Мы, конечно, читали газеты, хотя и нерегулярно. Теперь вам зимой привозят их самолеты, а тогда их везли обозы триста верст по скрипучему снегу. Все-таки ничего нового Васька нам не рассказал. Мы знали почти все те факты, которые были известны ему. Но того настроения, которым жила страна, мы в Пудоже не чувствовали. И вот из слов Васьки мы впервые увидели все в совершенно ином свете. Одно дело знать, что съезд партии решил развивать наступление на кулачество, и совсем другое дело - понять, что начинается новая революция, смертельный бой, в котором один из противников будет стерт с лица земли и решится путь развития человечества.
Мы не заметили, как часы начали бить двенадцать. Мы бросились к столу, в секунду наполнили бокалы и успели их поднять с последним ударом. И Васька сказал: «Вы понимаете, ребята, начинаются генеральные бои нашего поколения».
У нас с вашим отцом еще хватит силенок, чтобы сделать кое-что в жизни, но все-таки главную свою задачу наше с ним поколение выполнило. И только поэтому вам смешно слушать, что капиталист Катайков представлялся нам большой и серьезной опасностью. Так же как сейчас, когда Гитлер разбит, вы не представляете себе, какой грозной опасностью для мира был этот маньяк. Следующее за нашим поколение билось с ним, но и мы с вашим отцом принимали участие в этой битве.
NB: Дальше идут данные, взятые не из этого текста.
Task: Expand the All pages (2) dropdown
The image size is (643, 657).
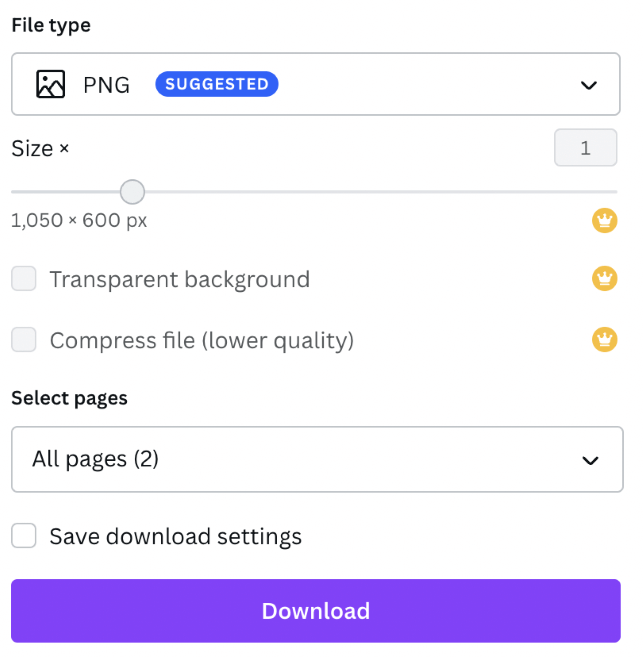Action: [317, 459]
Вам сейчас столько же лет, сколько было мне и Сашке Девятину, ныне пожилому, почтенному человеку, в двадцать шестом году. Я поднимаю бокал за вас, Андрей и Василий! За то, чтобы вы были готовы. Чтоб вы накопили силу, знания, страсть. Все это вам понадобится. За генеральные бои вашего поколения!
Мы встали и выпили. Андрей и Василий поставили бокалы, но не сели. Они стояли передо мной, расправив плечи и подняв голову.